On Tuesday 27 May 2003 09:01 am, Tim May wrote:
On Tuesday, May 27, 2003, at 04:23 AM, Roy M.Silvernail wrote:
Frankly, I'm surprised I haven't yet seen incidents of spammers following up via another comm channel to find out why their spam was ignored and/or repeat their pitch. For that matter, with all the First Amendment blather heard from spammers, I'd almost expect one of them to argue for proactively enforced delivery and some sort of "obligation to read" statute.
No, absolutely _nothing_ in the First can possibly imply any "enforced delivery" or "obligation to read." I assume you are semi-joking, but this bears repeating, especially for those here who seem to be unclear on the concepts.
I understand the limitations of the First, but I wasn't exactly joking.
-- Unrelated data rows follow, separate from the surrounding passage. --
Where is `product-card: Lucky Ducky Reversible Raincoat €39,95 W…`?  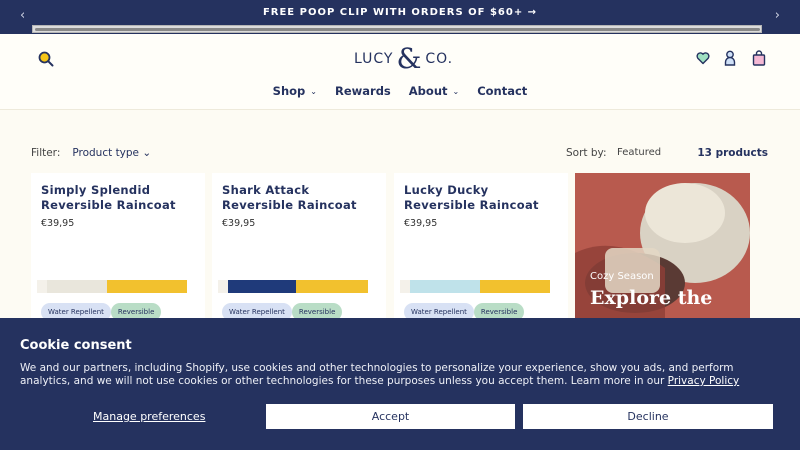
product-card: Lucky Ducky Reversible Raincoat €39,95 W… is located at coordinates (481, 248).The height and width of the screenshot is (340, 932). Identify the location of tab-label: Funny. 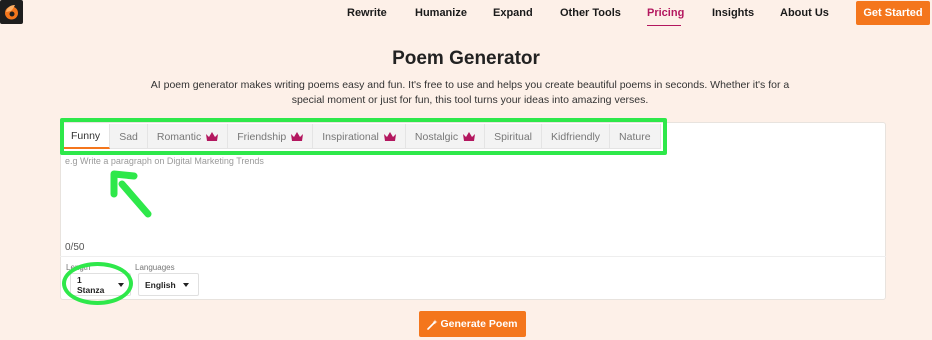
(86, 136).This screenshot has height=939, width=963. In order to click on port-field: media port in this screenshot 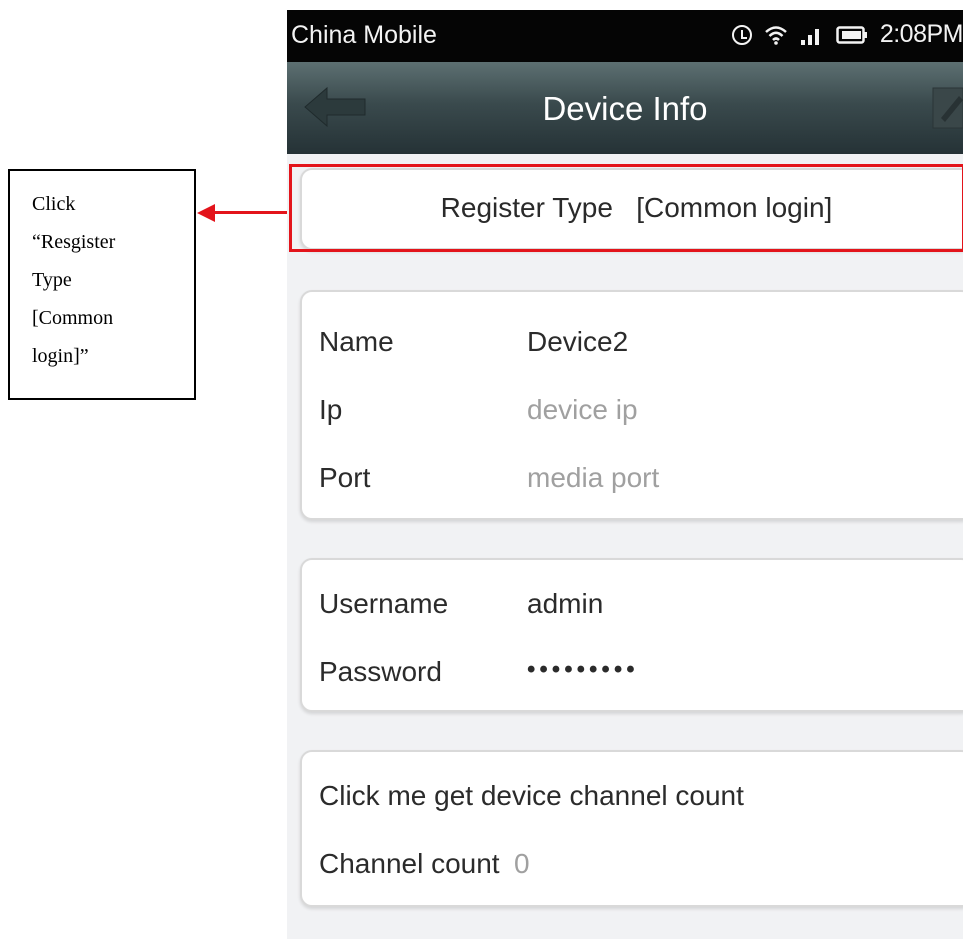, I will do `click(593, 478)`.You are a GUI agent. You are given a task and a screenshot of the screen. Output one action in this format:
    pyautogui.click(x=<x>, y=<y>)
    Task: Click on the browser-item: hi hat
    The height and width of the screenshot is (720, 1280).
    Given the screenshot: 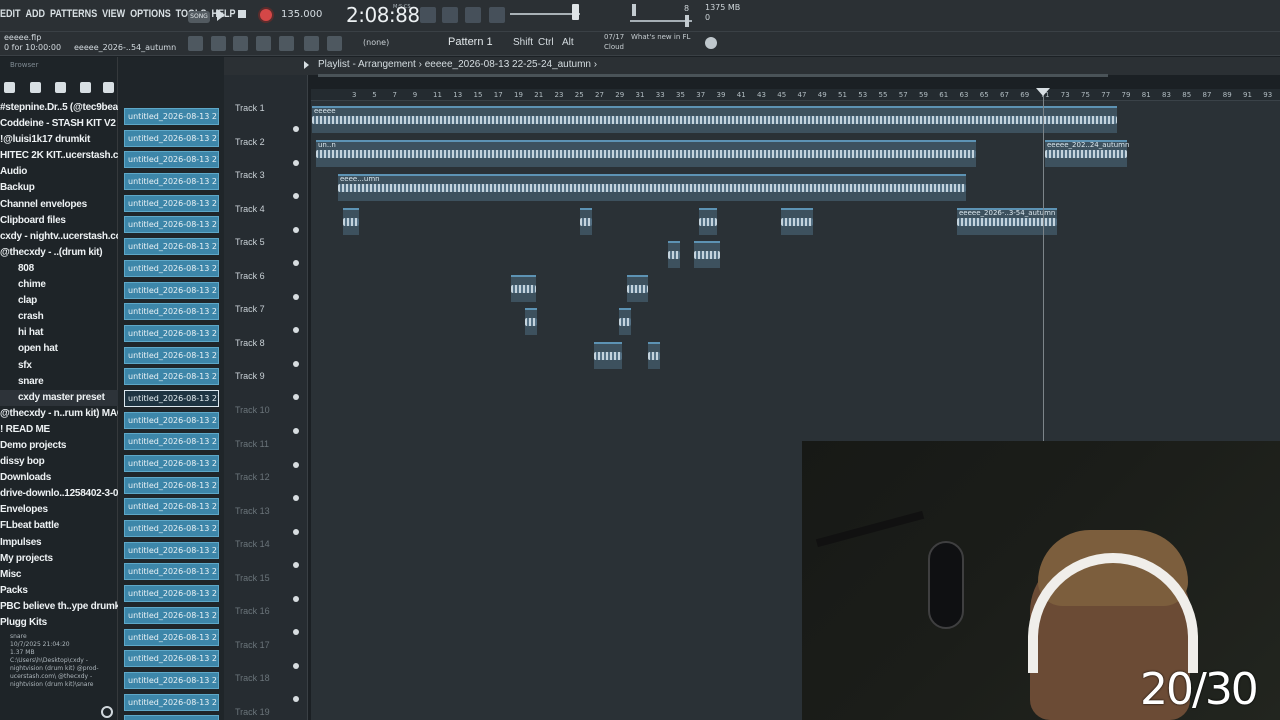 What is the action you would take?
    pyautogui.click(x=59, y=333)
     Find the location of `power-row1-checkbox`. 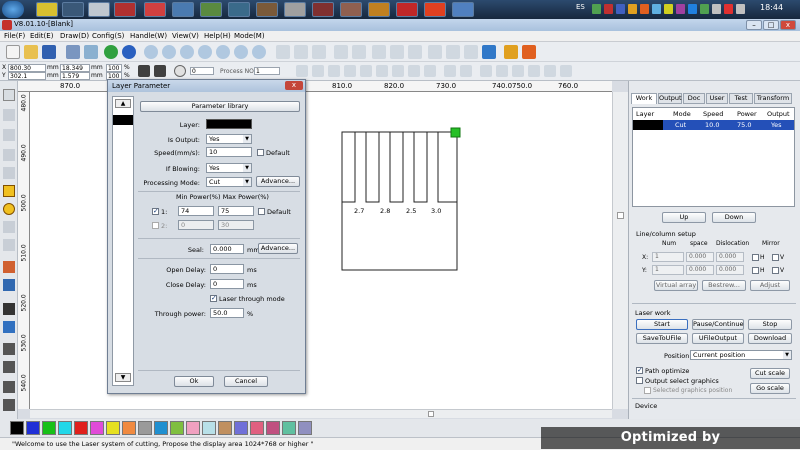

power-row1-checkbox is located at coordinates (156, 211).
And while I agree that the First cannot be said to imply such obligations, it seems to me that, on the surface, it would not preclude them, either. "Obligation to read" does not directly infringe upon the right to free speech. A deeper examination would probably show that it would infringe on the implied "right to be left alone" that is usually referred to as the "right" to privacy, but I don't think that would be enough to prevent such a law from being enacted. One would hope that it would be thrown out after an appeal reached the proper altitude. But until a properly deep-pocketed party could pursue it that far, many of the more shallow-pocketed would suffer.
Secondly, most if not all of the "anti-spam laws" are, in fact, directly in contravention of the First Amendment.
Does this include descendents of the junk-fax laws? (are there any of those, or haven't the lawgivers made the connection between fax paper and CPU cycles yet?)
The First does not allow government to be in the content examination business. Those who think otherwise need....well, you all know what they need. I am serious. I am fucking sick and tired of bureaucrats, legislators, and even people on lists like this thinking that they have some authorization to examine the letters or e-mails I receive.
How about simply holding companies absolutely responsible for the methods used to distribute their advertising? Couldn't Truth In Advertising be extended to email solicitation? The one thing that *all* UCE has in common is the attempt to sell something, and that requires an identifiable business presence. After all, people can't buy from a company if the company doesn't provide *some* method of contact to accept orders. I'd think that would at least reduce the flow of UCE on behalf of US concerns. It wouldn't touch the foreign-based spam, but how many people are going to order their bootleg toner cartridges from Botswana? The advantage is that the complainant is examining the content, not the Gummint (provided there aren't unreasonable barriers hindering complainants).